Jay-Khiroya-Kluster-blog

Jay Khiroya, founder at house of operations shares his 10 KPIs every sales leader should be measuring. 

 1) Sales cycle length

The first of my sales KPIs is sales cycle length. When I mention the sales cycle length, I break it out into 5 parts:

a. How long does it take you to enrich the data so it’s ready for prospecting?
b. How long does it take to get that first meeting booked with the key decision maker?
c. How long does it then take to close the deal? And how long does it take to lose a deal?
d. How long does it take to get the customer up and running with your product, that you, as a business are comfortable that they are on the road to success?
e. Identifying an upsell opportunity and the length it takes to close

2) Product performance

Don’t let this metric define where the sales team should focus more of their time.

What I mean by this is you may find that one product seems easier to sell and the conversion is higher – but this could well be down to the sales team feeling more comfortable selling that product.

Think of the Business Strategy and the market, and if it’s another product with a low conversion rate, is it because further training is required?

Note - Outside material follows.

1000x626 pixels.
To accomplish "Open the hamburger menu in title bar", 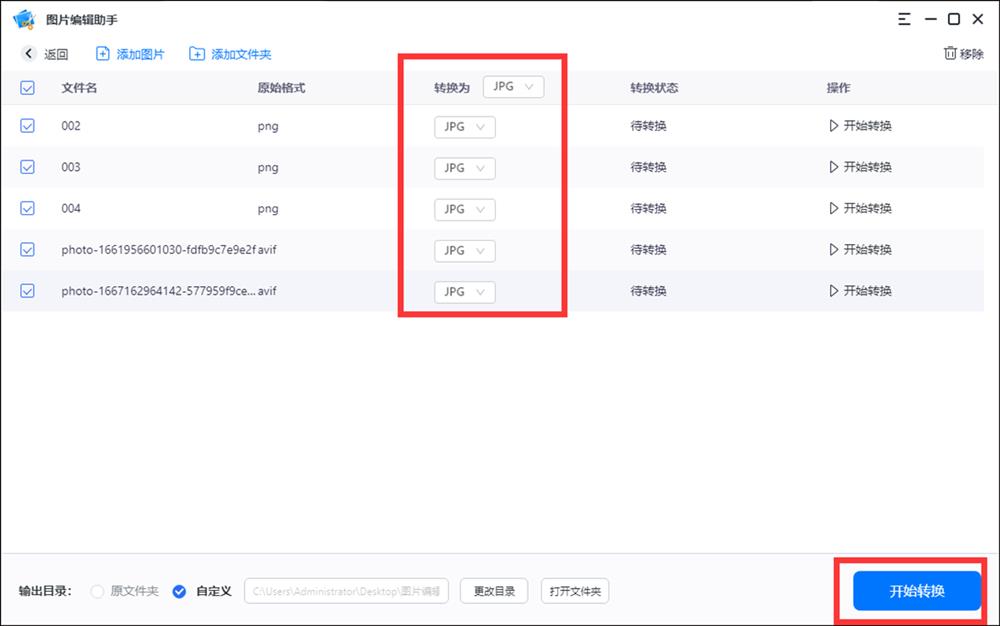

I’d put an additional incentive in place for the sales team to spend more time on selling that product if it’s the next business direction.

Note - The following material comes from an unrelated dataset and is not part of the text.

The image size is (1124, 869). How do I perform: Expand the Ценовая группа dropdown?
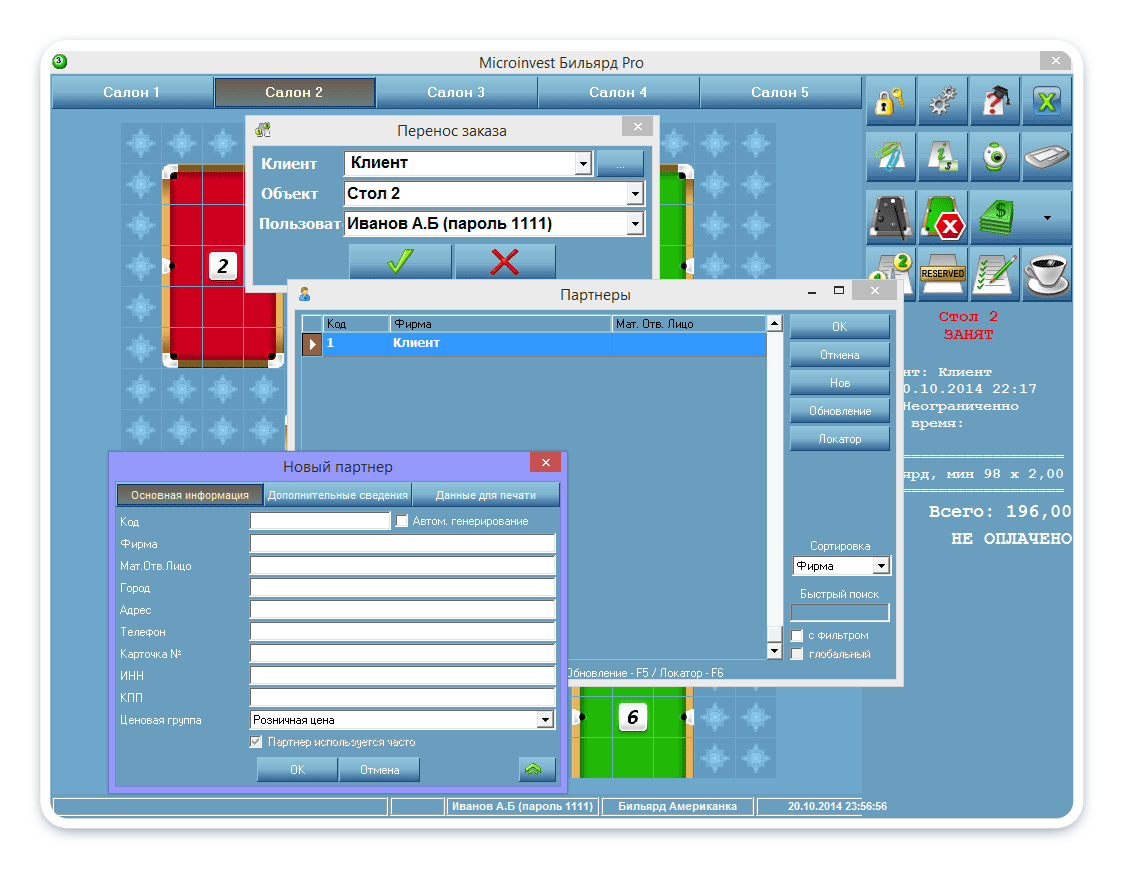[545, 720]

I’d also look at these metrics by product line:

a. Average deal size
b. Average conversion rate
c. Is one product easier to convert than another? Do you use this as leverage to hit the sales monthly target when in panic mode?

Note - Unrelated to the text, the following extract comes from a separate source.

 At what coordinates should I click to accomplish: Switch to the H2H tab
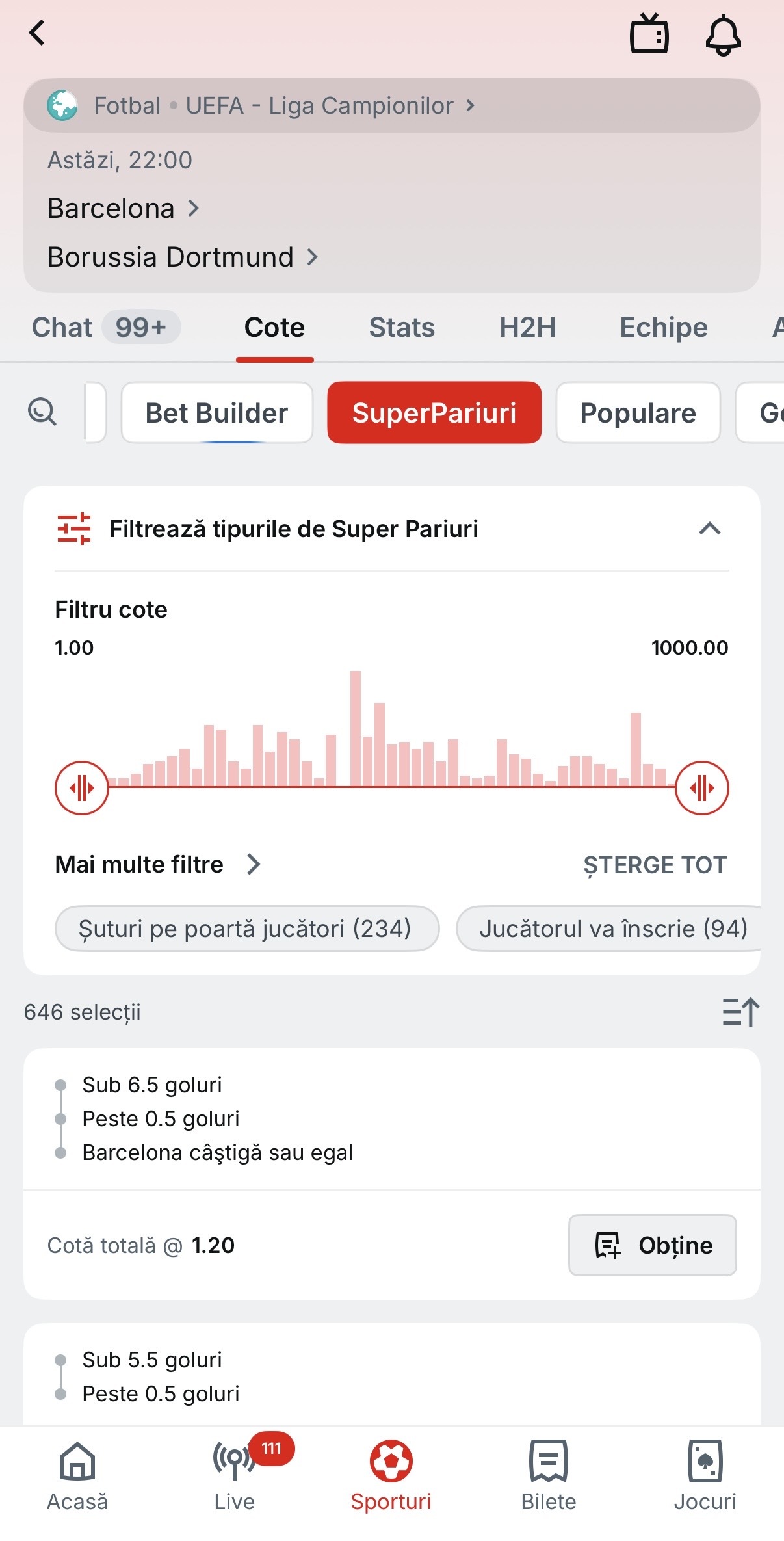(528, 328)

3) Pipeline inflow and outflow

Ensure you enter the month with enough pipeline, ensure that you’re converting and ensure that you’re creating new pipeline. You don’t want to be eating into your pipeline every month!

a. Are you continuously creating new pipeline (and from which sources)?
b. How much pipeline typically drops out (closed lost)?
c. How much pipeline gets pushed out (into another month / quarter)?
d. How much of your pipeline changes in value (increase and decrease)?
e. How much converts into closed won?

4) Touchpoints

Number of touchpoints to get the first meeting booked. The number of touchpoints, which touchpoints, and when to close a deal.

5) Activity methods

Which activity method has the better conversion rate to booking that first meeting?

Cold calling is not dead!

6) Closed won deals: Number of leads into the funnel

What’s the ratio between closed won deals to the number of leads put into the funnel?

This will help you reverse engineer how many leads need to go into your funnel, to get to a number.

7) Seller performance

I like to break this up into 3 parts:

a. Of course, this is the standard metric of % closed revenue against target by month / quarter (how you as a business set targets). This will show you who is and is not consistent when hitting a certain acceptable threshold in your business. Don’t assume 100% is the target, your business financial model should be employees hitting 70 – 80%.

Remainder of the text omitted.